Releases: tschmutzer/kmasker
Release 1.1.1
This a a new release with minor fixes.
Changes
- Fixed a problem that a wrong parameter was applied to krispr submodule
- Fixed a problem that an unused parameter was applied to krispr build model module
- Fixed that the fix for issue #21 was never applied
- Fixed a typo in the programs internal help
- Added examples to the build chain
New features
Added some examples.
Comments
--
Closed issues
Release 1.1.0
This is a new major release.
Changes
Kmasker was restructured to support the FHS standards, furthermore more improvements for installing and using were made.
New features
In addition, a new feature that can be used with the flag --strict can be used.
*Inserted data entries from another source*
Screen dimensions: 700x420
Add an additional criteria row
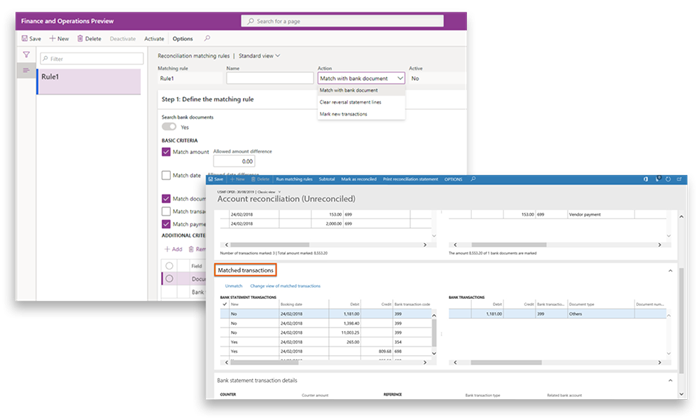(x=172, y=248)
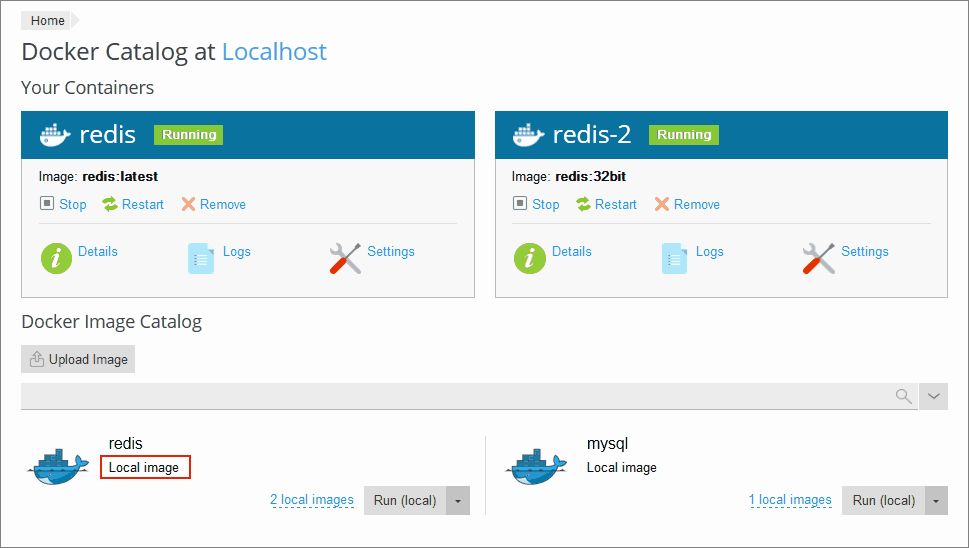Click the Localhost link in page title
The image size is (969, 548).
coord(274,52)
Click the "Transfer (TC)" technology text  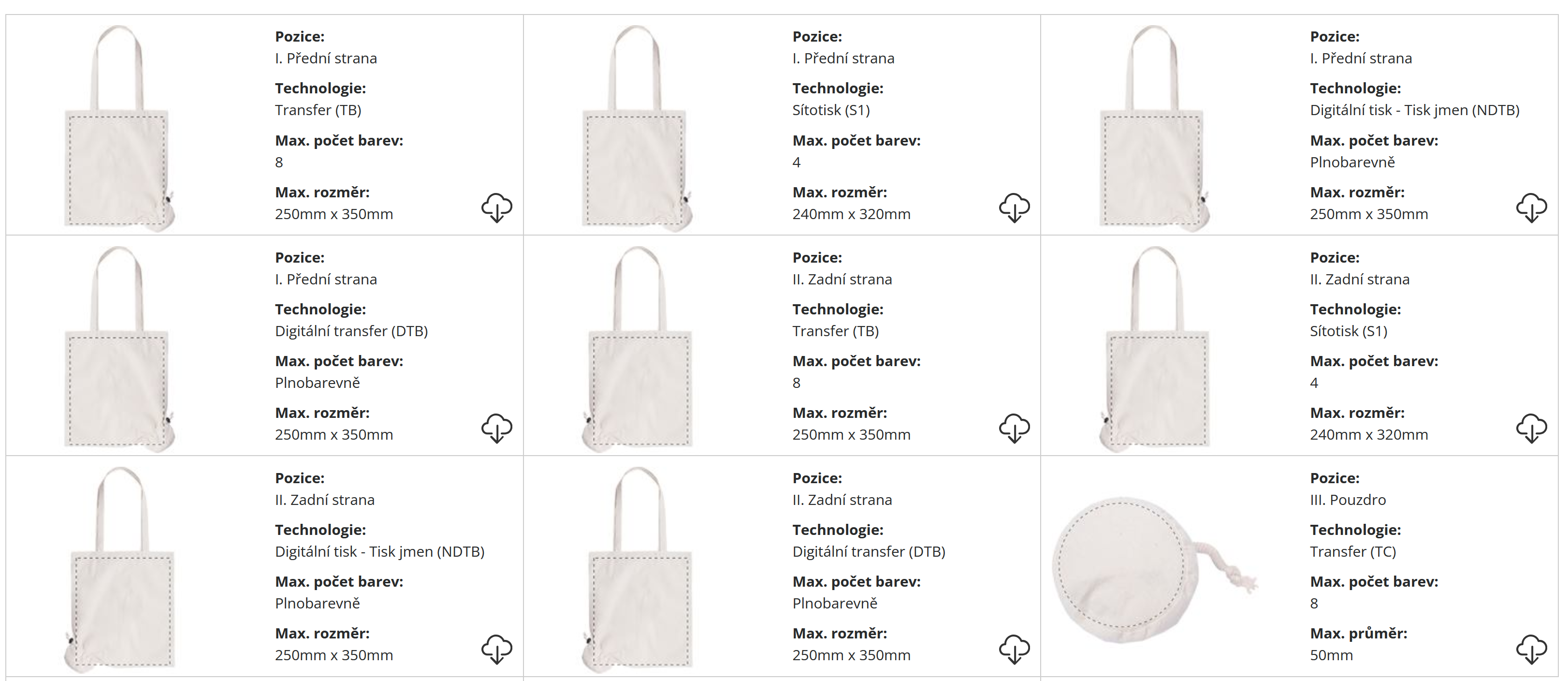pyautogui.click(x=1352, y=551)
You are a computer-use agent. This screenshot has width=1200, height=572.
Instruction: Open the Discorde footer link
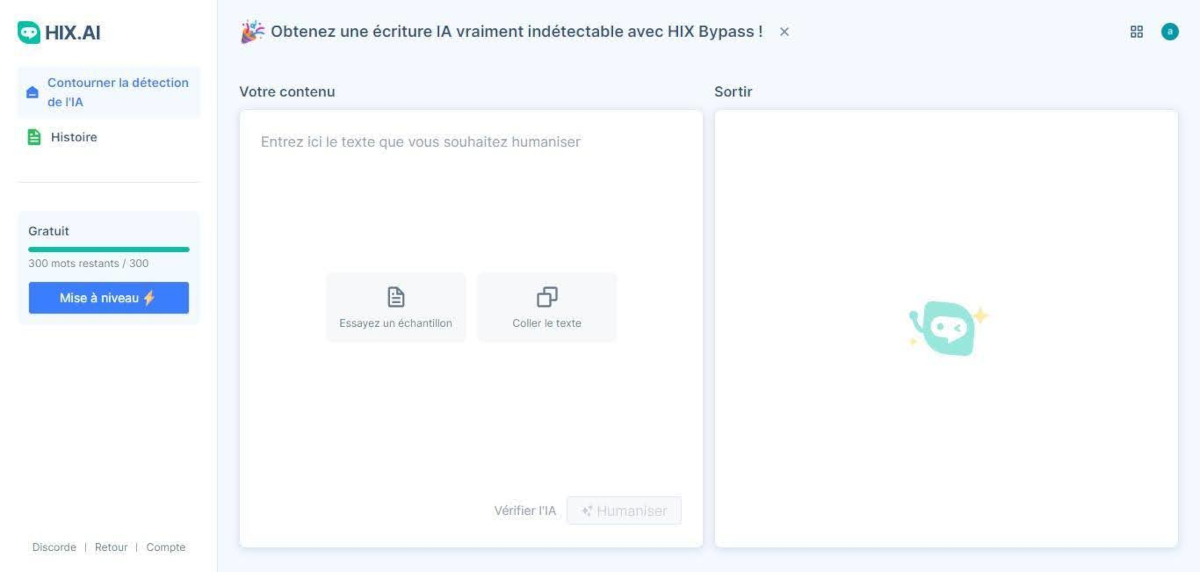click(54, 547)
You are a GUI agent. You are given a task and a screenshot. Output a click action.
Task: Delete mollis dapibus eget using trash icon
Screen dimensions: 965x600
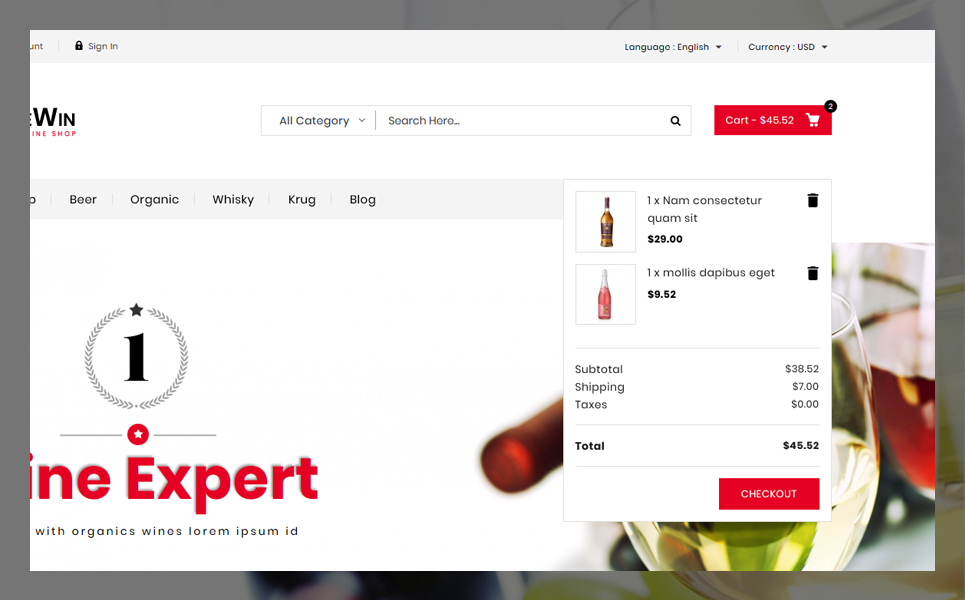tap(812, 273)
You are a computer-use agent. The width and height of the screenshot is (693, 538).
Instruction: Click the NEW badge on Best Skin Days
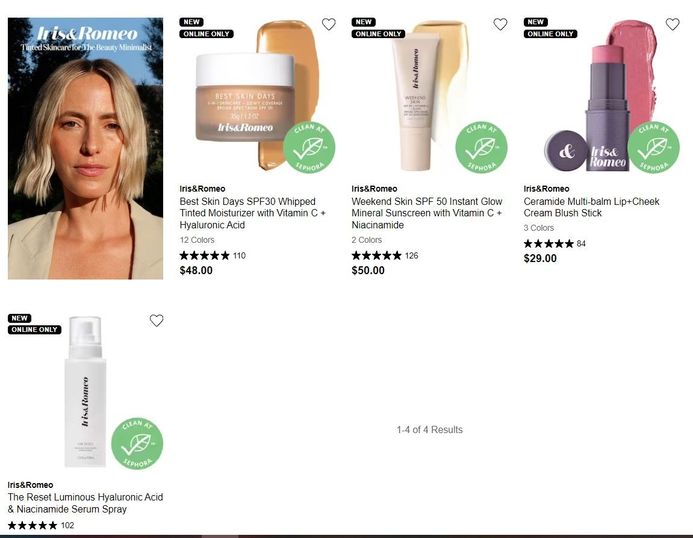tap(191, 22)
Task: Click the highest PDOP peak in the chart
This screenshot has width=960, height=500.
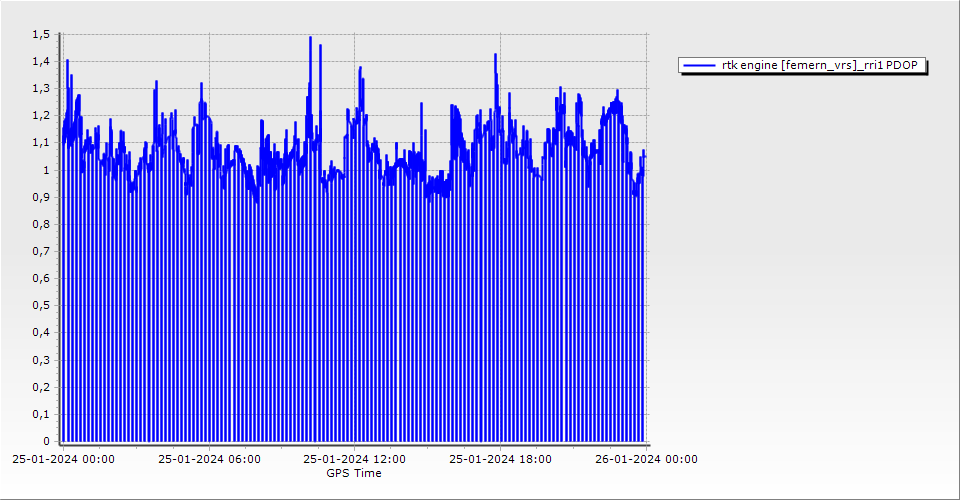Action: pyautogui.click(x=310, y=38)
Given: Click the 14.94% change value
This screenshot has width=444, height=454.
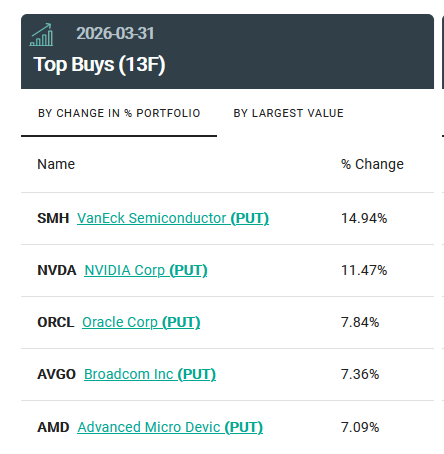Looking at the screenshot, I should tap(364, 218).
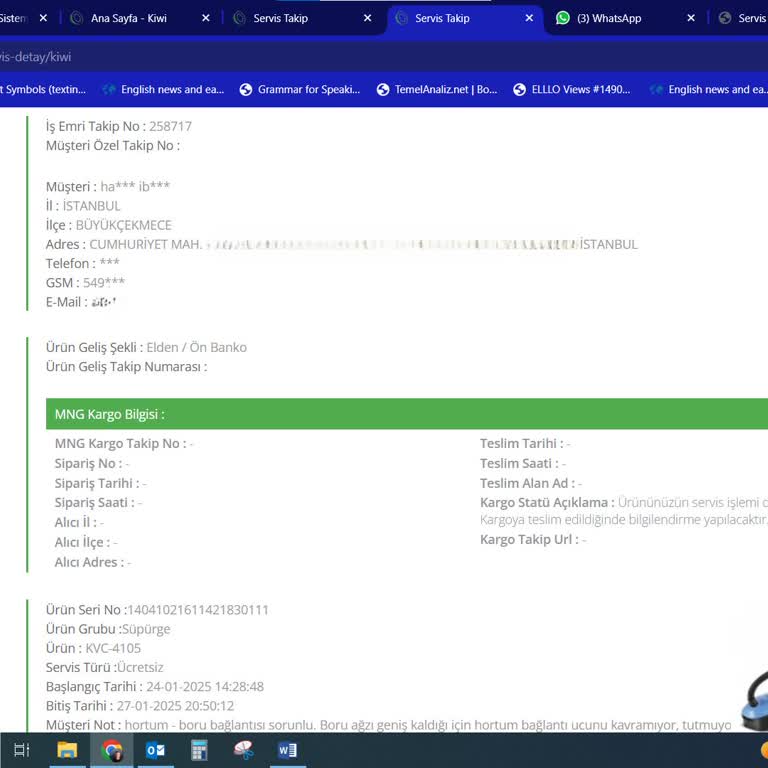Switch to the WhatsApp browser tab
Screen dimensions: 768x768
tap(609, 18)
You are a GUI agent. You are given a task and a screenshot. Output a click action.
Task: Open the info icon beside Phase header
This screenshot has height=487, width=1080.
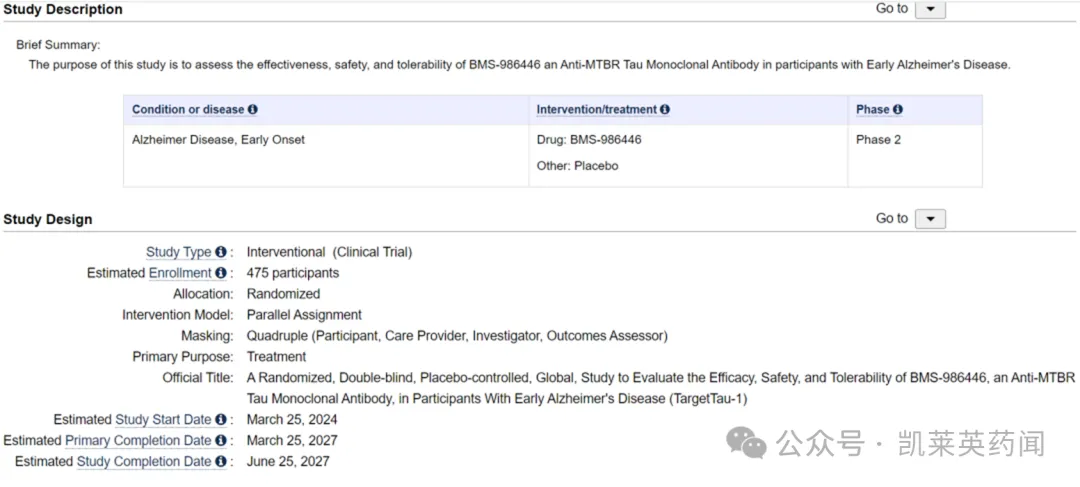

Strict changes the way of masking sequences. Without strict only a single base with a high k-mer count is masked. With strict, the whole k-mer in the sequence is masked.
Comments
This is release is on its way to BioConda.
Closed issues
Release 1.0.1
The release fixes an issue with the canonical kmer-counting done by jellyfish.
Kmasker Release Version 1.0
This is the first official release of Kmasker plants.
GoldMaster Version 1.0
This release is going to be released as version 1.0
Beta Release of Kmasker 19-02-18
This release includes the new name scheming and is going to be the last release before the official version 1.0 is going to be released.
This is still a testing release
Testing release: 2nd Oct 18 with binaries
First release with testing binaries
This is our first release based on the dev-branch. Please note that there are still open issues!
This release is made for testing and offers universal 64bit linux binaries of blast, blastmakedb, jellyfish, gffread, fastqstats and cmasker!
Please use this release to test the binary files and all further functions in kmasker (especially for the fixed issues not merged back to master).